Days and months pass, family gatherings and birthdays pass ‒ one night a red drawn devil enters the main character’s bedroom with incomprehensible purposes, and a harmonious narrative rolls into tartar. “After Darkness, Light” is not well described through plot moves ‒ it is a movie that bears more similarities to painting and meditation than to keywords that exhaust genres and plots.
“Goodbye speech” (“Adieu au Langage”), dir. Jean-Luc Godard, 2014
Jean-Luc Godard’s last full-length film about the crisis of communication and the desire to chat and argue. Created digitally with contrasting shots of nature, sharp editing, and uncomfortable approximations, Farewell to Speech is a melodrama about not a very happy married couple. They spend days and nights together, most often in a lake house, exchanging quotes from philosophers and newspapers, chatting on favorite topics of intellectuals since 1968 ‒ from postcolonialism to capitalist empires.
Cleverness has long replaced direct communication with them, read wisdom ‒ their remarks. Godard’s trick is not only that at 84 he receives awards for innovation at the Cannes Film Festival, but that few other than he can play so gracefully with words, editing, and the narcissism of human nature. And especially with our desire to seem, not to be.
“Mister Lonely”, dir.
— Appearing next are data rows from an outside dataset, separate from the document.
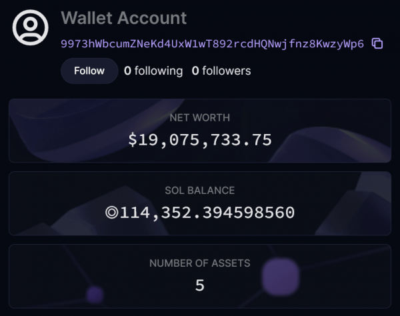Image resolution: width=400 pixels, height=316 pixels.
Task: Click the NET WORTH label
Action: click(200, 118)
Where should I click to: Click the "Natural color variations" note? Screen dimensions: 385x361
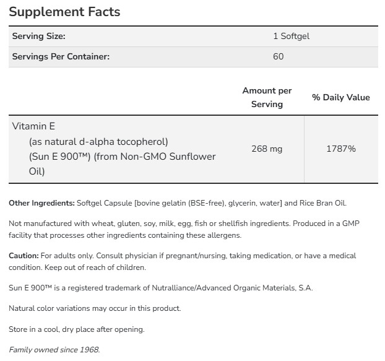(95, 308)
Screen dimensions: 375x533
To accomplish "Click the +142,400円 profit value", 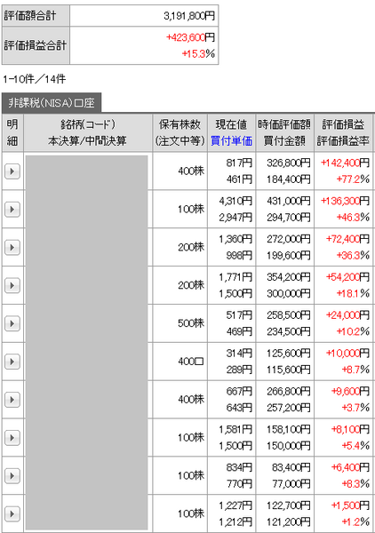I will click(x=345, y=163).
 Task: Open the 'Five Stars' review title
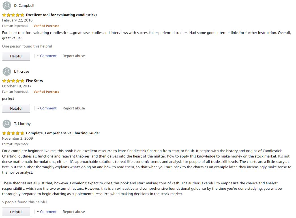click(x=34, y=81)
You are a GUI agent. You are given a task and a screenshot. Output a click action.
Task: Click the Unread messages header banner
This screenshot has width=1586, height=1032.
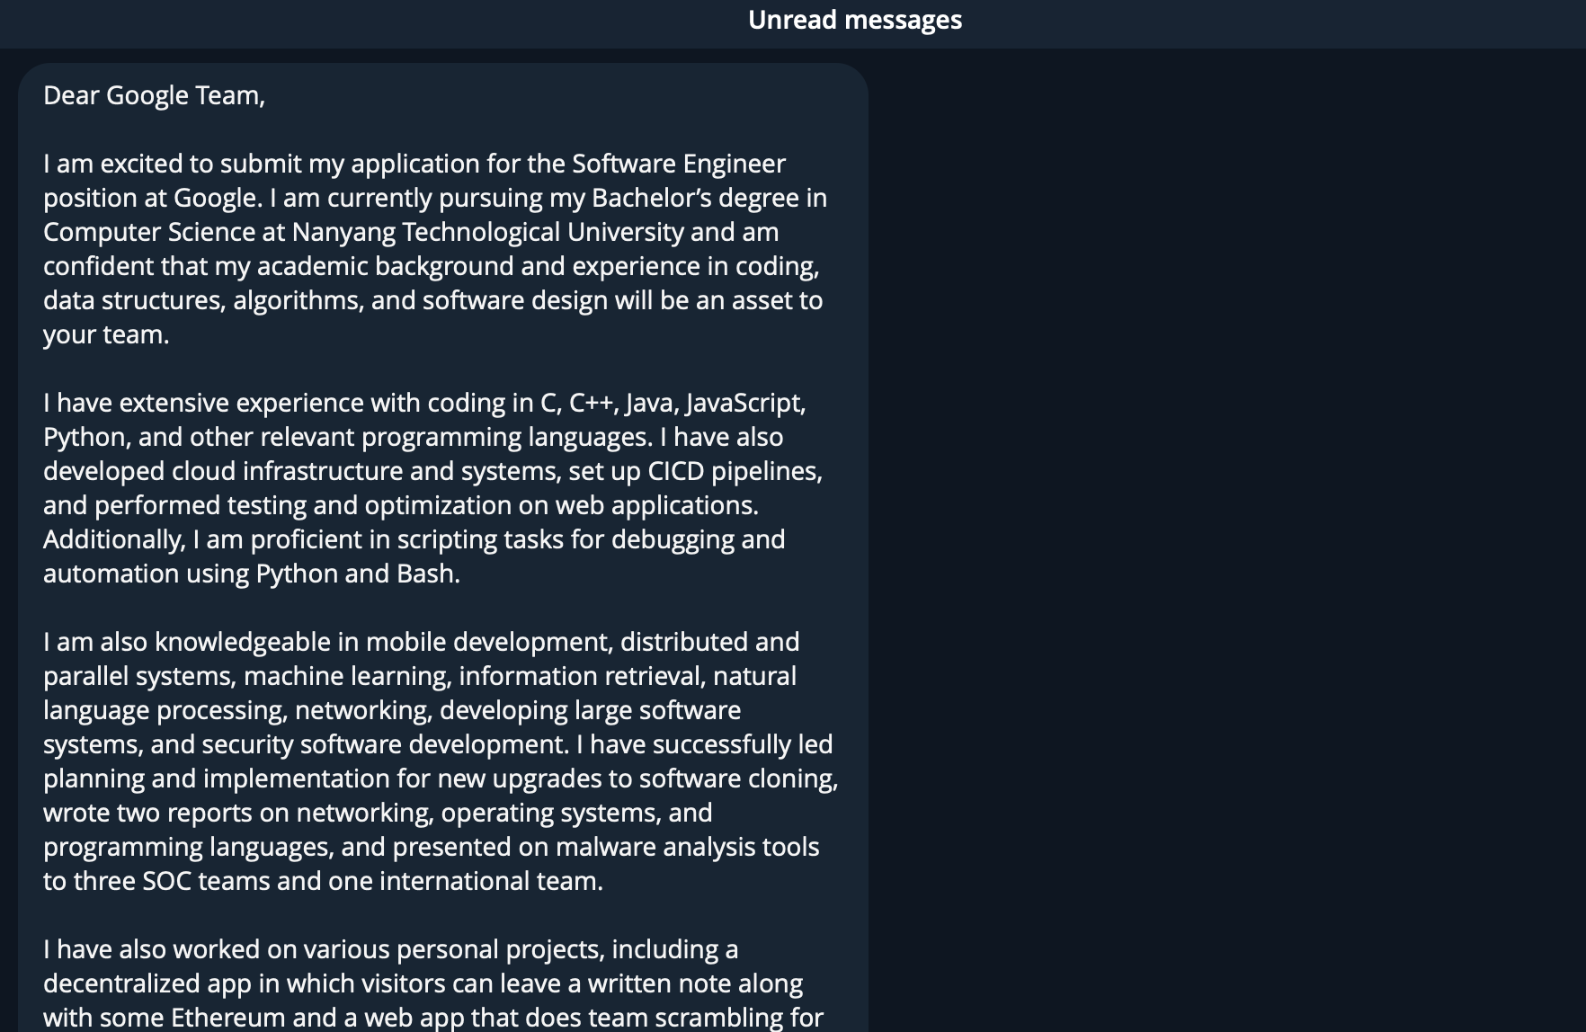pos(854,19)
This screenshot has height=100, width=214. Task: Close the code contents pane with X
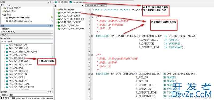82,6
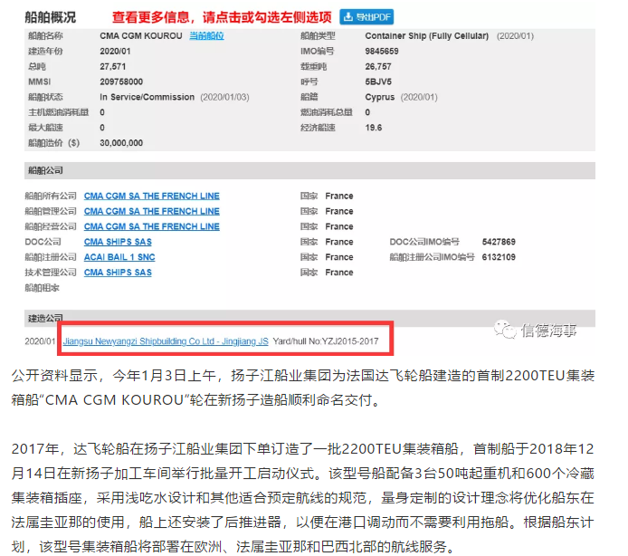Click the DOC company IMO number 5427869
Image resolution: width=628 pixels, height=556 pixels.
[x=497, y=242]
Harmony Corinne, 2007
The not-so-successful Parisian impersonator makes money on the streets by dancing the moonwalk of Michael Jackson: his performance consists of a set of memorized numbers imitating the distant original.
While performing at a nursing home, Michael meets Marilyn Monroe, a naive, curvy blonde who invites him to a remote Scottish corner where only impersonators live. Among Charlie Chaplin and Abraham Lincoln, Madonna, the Pope, and a herd of domestic sheep, Michael will learn the rules of survival for a closed community preparing to meet the rest of the world.
“New York, New York” (“Synecdoche, New York”), dir. Charlie Kaufman, 2008
Charlie Kaufman’s sad and wounding drama about the creative crisis and the futility of all that exists is the depressing answer “8 ½”, where the idea of an ideal play grows into an endless artificial city.
Theater director Philip Seymour Hoffman plays Cayden ‒ he has never got bad roles, but this one is probably the best ‒ decides to stage something completely new to deal with the devastation. He is neurotic and narcissistic, ambitious and vulnerable, attentive and oppressive ‒ he comes up with a new play, for which he is going to build an impressive set.
The project stretches indefinitely: the former Kayden did not think about the obstacles that the current one faced, and crooks and loved ones will multiply, reincarnate and gain strengths and weaknesses from each other.